Saturday, December 08, 2007

Our Christmas Letter - Part Callie

It's taken me a few days to get around to writing Callie's part of the Christmas letter because - well, because Callie is a very complex individual and I'm not sure that I can put into words what it is like having her around. Let's start with this...Callie is intense. Everything she does, she does intensely. Whether she's terrorizing one of our pets, laughing hysterically, throwing a tantrum, singing a song, eating pancakes, or running around the playground. It doesn't seem to matter what she's doing at a particular moment; whatever she's doing, she does it with a focus and undistractability that seem both common and impossible for a kid her age. Here's what I mean by that. When you're out shopping and you see a kid throwing a fit, the kid may seem to be impossible to soothe. Callie does that - she can be impossible to soothe. That's the common part. The impossible part is this: she applies that focus to everything else she does. If she has her mind set on having a book read to her before she goes to sleep, it is highly unlikely that you'll be able to convince her that she's had enough books read to her and that she needs to go straight to sleep. It is much more likely that after battling for several minutes over whether or not you will read the book, she'll win. You'll read the book as quickly as possible and then leave her room with your head down and your tail between your legs. Because you just got beat by a two year old. And, unfortunately, you'll realize as you retreat back to your safe place that it wasn't the first time that day you were beat by a two year old. It's more likely that she won several battles that day. And, probably, if you're able to look at it with an ounce of humility, you'll realize that most of the battles you lost really, in the long run, were not important battles but you wanted to win them anyway. Because you're human and because you know that you're older and wiser than this strategic, intense little child. But she's smart. And she doesn't give up. She must have the last word, she must throw the last toy, she must knock over the last wooden-block building, she must eat the last pancake. She knows where your buttons are and how many times she needs to push them to get you to make yourself look ridiculous. She knows where her sister's buttons are, too, and her sister reacts just like the rest of us - she screams, she cries, she wants to win. But she rarely does.

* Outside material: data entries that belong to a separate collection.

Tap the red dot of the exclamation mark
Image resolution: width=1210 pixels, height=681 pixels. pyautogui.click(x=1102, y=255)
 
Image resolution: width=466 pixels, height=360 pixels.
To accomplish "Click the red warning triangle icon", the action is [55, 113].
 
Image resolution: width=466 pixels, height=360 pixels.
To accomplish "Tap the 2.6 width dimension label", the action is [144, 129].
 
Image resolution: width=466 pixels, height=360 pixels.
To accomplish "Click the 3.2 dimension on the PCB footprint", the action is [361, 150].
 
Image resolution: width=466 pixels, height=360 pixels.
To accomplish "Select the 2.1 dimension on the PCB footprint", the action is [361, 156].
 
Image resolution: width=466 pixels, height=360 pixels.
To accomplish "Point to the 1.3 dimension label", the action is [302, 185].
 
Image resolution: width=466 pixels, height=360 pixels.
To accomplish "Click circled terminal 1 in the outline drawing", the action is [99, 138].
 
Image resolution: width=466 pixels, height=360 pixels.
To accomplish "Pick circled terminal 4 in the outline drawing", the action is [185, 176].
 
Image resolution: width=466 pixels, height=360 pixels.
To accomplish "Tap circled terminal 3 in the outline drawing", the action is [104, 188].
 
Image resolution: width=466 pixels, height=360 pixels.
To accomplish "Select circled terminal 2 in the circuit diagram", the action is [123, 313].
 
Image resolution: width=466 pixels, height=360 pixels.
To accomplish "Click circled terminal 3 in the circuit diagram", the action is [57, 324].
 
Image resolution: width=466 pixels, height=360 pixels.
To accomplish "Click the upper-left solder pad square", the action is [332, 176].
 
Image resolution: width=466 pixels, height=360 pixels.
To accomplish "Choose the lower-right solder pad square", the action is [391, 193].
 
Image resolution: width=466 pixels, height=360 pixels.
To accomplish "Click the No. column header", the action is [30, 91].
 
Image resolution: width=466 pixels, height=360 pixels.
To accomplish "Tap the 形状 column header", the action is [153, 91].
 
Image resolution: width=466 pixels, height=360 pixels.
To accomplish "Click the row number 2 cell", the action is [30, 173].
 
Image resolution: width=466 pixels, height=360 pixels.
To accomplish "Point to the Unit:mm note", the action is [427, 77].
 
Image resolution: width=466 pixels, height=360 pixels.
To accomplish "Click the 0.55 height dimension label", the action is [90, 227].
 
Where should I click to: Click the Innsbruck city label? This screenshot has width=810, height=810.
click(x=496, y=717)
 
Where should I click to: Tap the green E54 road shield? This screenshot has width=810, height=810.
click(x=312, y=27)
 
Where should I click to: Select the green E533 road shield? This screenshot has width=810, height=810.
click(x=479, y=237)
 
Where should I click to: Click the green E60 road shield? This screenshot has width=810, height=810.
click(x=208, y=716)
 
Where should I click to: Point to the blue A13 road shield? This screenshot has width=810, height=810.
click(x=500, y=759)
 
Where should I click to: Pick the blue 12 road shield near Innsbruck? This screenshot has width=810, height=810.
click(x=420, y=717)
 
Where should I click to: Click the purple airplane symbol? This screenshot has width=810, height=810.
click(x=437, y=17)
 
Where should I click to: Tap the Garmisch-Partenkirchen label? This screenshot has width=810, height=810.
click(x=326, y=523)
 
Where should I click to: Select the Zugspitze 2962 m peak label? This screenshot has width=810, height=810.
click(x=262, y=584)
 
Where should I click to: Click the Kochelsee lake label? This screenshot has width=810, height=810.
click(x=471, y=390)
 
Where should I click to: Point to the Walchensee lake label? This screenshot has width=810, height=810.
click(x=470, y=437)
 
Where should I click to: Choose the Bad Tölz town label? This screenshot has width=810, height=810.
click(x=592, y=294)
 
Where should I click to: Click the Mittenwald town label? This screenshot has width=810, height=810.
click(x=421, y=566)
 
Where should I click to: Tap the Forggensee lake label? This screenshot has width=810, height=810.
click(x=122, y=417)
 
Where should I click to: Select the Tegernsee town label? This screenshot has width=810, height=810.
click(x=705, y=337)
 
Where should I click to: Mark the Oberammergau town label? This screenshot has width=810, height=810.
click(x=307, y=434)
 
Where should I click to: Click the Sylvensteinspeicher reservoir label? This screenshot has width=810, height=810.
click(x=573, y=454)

When Callie is sweet, she is so very sweet. When you sing her a song at night she strokes your hair, she touches your cheeks, she smiles at you with her devilishly sweet little face. That is one up-side of her intensity. When you find her in a good mood, when you agree with what she wants, you will never meet a more angelic, a more stunningly joyful, bright, and beautiful little girl. The other benefit of her intensity is this, and I have known this to be true since she was just a few weeks old. This child will grow into a woman who will not be pushed around, who will never be abused, who will make her opinion known and who will get what she wants. What an honor it is to be given the responsibility of raising such a child. I have to believe that God believes that Scott and I can raise Callie to want good, to want to give, to want the best for those around her. I have to believe that, because a child with a personality like Callie's could become a monster, a menace to those around her. If her energy is not directed toward something positive, she could be very destructive. But with the right direction at this formative time in her life, she should grow into a constructive, positively influential adult. And so I am trying to be careful. I am trying to choose her activities, her friends, her environments carefully so that she will be exposed to only those things that will help her to become what God has envisioned for her. But, sometimes we battle and when we do she often wins. And when she wins I tend to look ridiculous. And I'm sure that when I look ridiculous, as soon as I look away from her, she sits back, crosses her arms, and with sparkling eyes, she giggles. She's a winner...and she knows it.